*What the exercise asks:*
Your answer is the line containing "李锋镝博客 (74, 2463)" plus every line after it to the end of the data below, transcribed exactly and with nothing else.

━━ Provided information ━━

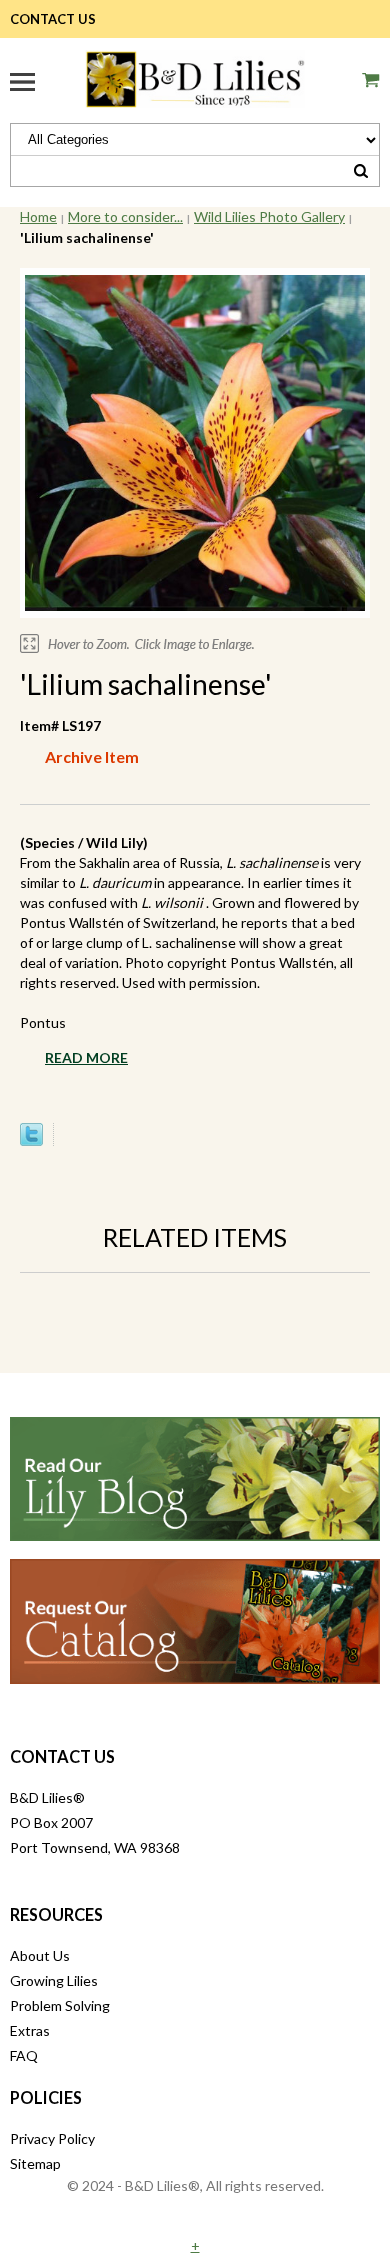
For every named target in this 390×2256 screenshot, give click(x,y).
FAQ (24, 2055)
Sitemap (35, 2163)
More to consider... (125, 216)
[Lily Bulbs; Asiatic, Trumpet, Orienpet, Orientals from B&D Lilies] (195, 76)
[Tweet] (31, 1140)
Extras (30, 2030)
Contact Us (53, 19)
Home (38, 216)
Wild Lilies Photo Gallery (269, 216)
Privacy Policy (52, 2138)
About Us (40, 1955)
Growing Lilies (54, 1980)
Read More (86, 1057)
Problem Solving (60, 2005)
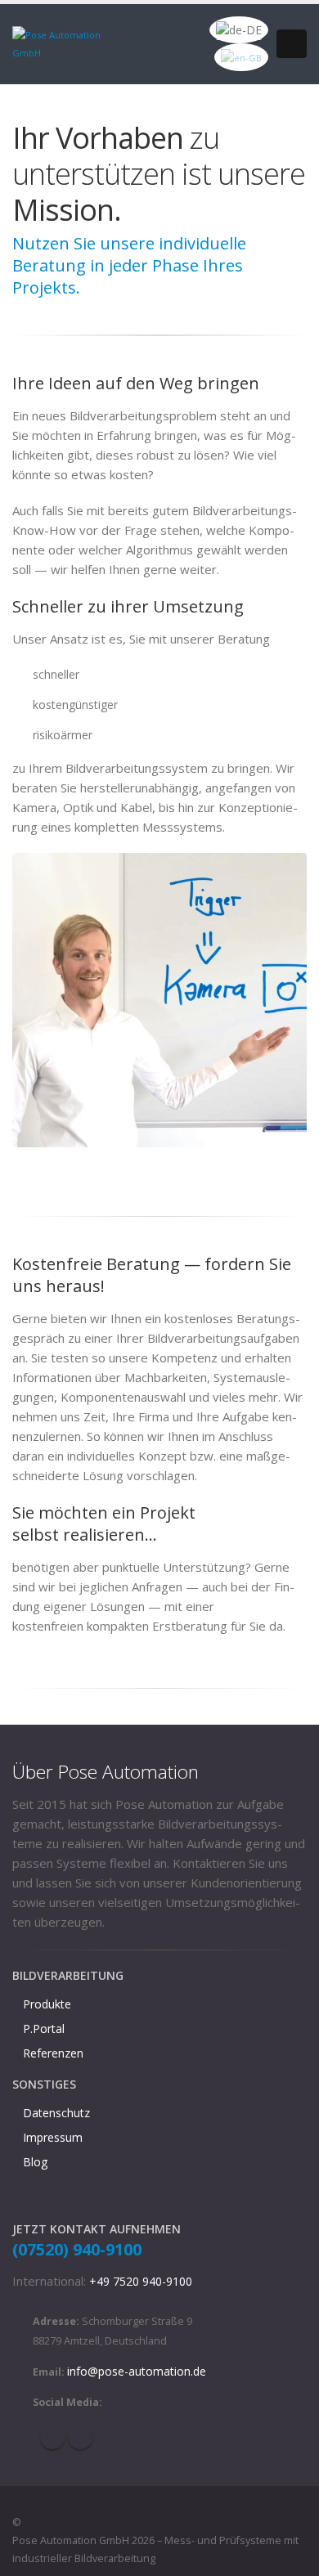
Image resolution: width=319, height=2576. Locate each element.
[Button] (291, 44)
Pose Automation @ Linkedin (52, 2437)
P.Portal (44, 2028)
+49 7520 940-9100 (140, 2281)
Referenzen (53, 2053)
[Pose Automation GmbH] (67, 43)
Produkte (47, 2004)
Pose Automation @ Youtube (80, 2437)
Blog (35, 2162)
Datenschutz (56, 2112)
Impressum (53, 2137)
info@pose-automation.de (136, 2371)
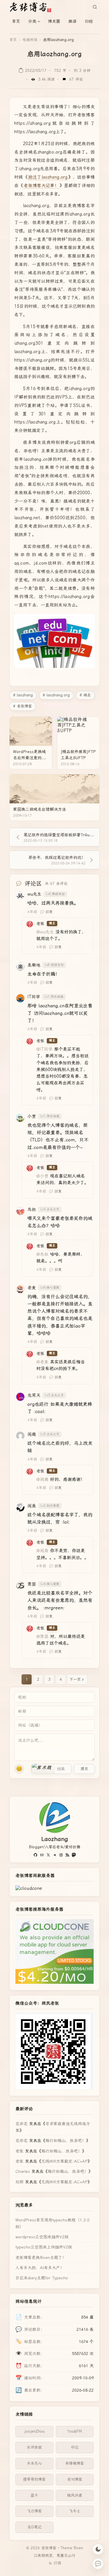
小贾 (31, 1116)
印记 (74, 2447)
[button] (43, 1769)
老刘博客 (74, 2479)
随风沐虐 (74, 2495)
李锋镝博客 (74, 2463)
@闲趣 (42, 1479)
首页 (16, 21)
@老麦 (42, 1362)
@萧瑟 (42, 1636)
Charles (22, 2171)
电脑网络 (29, 40)
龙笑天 (33, 1395)
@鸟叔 (42, 1254)
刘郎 (19, 2182)
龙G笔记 (34, 2527)
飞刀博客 (34, 2511)
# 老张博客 (22, 706)
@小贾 (42, 1176)
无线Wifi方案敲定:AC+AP (64, 2161)
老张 (19, 2151)
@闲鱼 (42, 1550)
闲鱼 (31, 1505)
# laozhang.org (56, 695)
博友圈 (54, 21)
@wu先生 (45, 932)
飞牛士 (74, 2511)
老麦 (31, 1287)
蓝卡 (34, 2495)
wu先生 (34, 894)
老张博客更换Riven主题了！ (40, 2257)
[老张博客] (32, 7)
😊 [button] (19, 1769)
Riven (78, 2548)
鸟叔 (31, 1209)
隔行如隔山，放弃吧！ (65, 2140)
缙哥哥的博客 (34, 2479)
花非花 (21, 2123)
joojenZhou (34, 2431)
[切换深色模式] (98, 2549)
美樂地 (33, 965)
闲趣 (31, 1434)
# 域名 (85, 695)
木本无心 (34, 2463)
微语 (72, 21)
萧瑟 (31, 1584)
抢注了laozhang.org (48, 177)
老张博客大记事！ (41, 185)
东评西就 (34, 2447)
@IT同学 (44, 1049)
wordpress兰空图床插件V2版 (42, 2237)
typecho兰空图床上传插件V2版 (43, 2247)
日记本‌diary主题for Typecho (41, 2278)
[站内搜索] (95, 7)
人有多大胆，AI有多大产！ (39, 2267)
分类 (32, 21)
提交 (84, 1768)
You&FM (74, 2431)
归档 (89, 21)
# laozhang (23, 695)
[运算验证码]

━━━

*Solution below:*
李锋镝博客 (74, 2463)
@闲趣 (42, 1479)
首页 (16, 21)
@老麦 (42, 1362)
@萧瑟 (42, 1636)
Charles (22, 2171)
电脑网络 (29, 40)
龙笑天 (33, 1395)
@鸟叔 (42, 1254)
刘郎 (19, 2182)
龙G笔记 (34, 2527)
飞刀博客 (34, 2511)
# 老张博客 (22, 706)
@小贾 (42, 1176)
无线Wifi方案敲定:AC+AP (64, 2161)
老张 (19, 2151)
@闲鱼 (42, 1550)
闲鱼 (31, 1505)
# laozhang.org (56, 695)
博友圈 (54, 21)
@wu先生 (45, 932)
飞牛士 (74, 2511)
老麦 (31, 1287)
蓝卡 (34, 2495)
wu先生 (34, 894)
老张博客更换Riven主题了！ (40, 2257)
[老张博客] (32, 7)
😊 [button] (19, 1769)
Riven (78, 2548)
鸟叔 (31, 1209)
隔行如隔山，放弃吧！ (65, 2140)
缙哥哥的博客 (34, 2479)
花非花 (21, 2123)
joojenZhou (34, 2431)
[切换深色模式] (98, 2549)
美樂地 (33, 965)
闲趣 (31, 1434)
# 域名 (85, 695)
木本无心 (34, 2463)
微语 (72, 21)
萧瑟 (31, 1584)
抢注了laozhang.org (48, 177)
老张博客大记事！ (41, 185)
东评西就 (34, 2447)
@IT同学 (44, 1049)
wordpress兰空图床插件V2版 (42, 2237)
typecho兰空图床上传插件V2版 (43, 2247)
日记本‌diary主题for Typecho (41, 2278)
[站内搜索] (95, 7)
人有多大胆，AI有多大产！ (39, 2267)
分类 (32, 21)
提交 (84, 1768)
You&FM (74, 2431)
归档 (89, 21)
# laozhang (23, 695)
[运算验证码]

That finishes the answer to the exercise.